[DATA FOR THIS EXERCISE]:
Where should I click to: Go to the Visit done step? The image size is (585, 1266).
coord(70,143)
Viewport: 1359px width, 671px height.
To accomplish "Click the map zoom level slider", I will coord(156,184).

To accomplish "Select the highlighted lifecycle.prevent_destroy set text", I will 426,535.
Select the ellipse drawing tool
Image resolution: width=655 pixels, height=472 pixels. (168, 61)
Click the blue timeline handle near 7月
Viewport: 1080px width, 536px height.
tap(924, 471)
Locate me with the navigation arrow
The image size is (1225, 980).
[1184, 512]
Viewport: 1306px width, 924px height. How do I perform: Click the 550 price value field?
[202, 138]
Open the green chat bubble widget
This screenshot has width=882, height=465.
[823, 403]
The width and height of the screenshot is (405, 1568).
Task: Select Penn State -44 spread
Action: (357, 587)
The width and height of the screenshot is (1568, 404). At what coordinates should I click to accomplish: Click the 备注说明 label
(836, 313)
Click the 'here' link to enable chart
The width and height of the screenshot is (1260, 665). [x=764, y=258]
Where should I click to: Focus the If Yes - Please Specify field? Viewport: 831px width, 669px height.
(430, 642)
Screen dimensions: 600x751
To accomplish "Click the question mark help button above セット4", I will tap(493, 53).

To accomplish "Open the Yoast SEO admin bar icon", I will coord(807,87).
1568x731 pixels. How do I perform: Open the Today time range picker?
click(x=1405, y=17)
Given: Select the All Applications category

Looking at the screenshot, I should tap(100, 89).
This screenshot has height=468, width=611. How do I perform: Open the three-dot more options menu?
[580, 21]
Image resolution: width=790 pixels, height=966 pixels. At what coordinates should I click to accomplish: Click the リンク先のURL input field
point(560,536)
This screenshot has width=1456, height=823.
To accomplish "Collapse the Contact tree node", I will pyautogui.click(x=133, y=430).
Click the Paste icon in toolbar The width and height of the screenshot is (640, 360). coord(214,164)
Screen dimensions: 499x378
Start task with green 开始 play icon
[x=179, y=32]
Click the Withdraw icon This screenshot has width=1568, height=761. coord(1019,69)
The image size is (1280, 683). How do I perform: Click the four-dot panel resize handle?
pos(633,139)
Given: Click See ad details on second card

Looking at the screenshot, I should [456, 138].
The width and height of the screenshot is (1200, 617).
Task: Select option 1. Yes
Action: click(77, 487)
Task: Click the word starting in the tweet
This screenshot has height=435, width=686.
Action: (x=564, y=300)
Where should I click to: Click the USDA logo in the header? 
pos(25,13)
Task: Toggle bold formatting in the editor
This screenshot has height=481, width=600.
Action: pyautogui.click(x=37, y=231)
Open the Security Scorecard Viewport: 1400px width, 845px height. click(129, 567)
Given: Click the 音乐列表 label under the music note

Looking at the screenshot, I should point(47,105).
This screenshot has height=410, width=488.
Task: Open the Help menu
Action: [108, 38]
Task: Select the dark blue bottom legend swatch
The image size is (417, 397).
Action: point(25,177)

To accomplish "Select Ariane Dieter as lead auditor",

[TASK PROMPT]: For an answer, give a copy of every line in the listing that holds the word "dimensions".

[ANSWER FOR THIS EXERCISE]:
Screen dimensions: 600x751
Screen dimensions: 499x378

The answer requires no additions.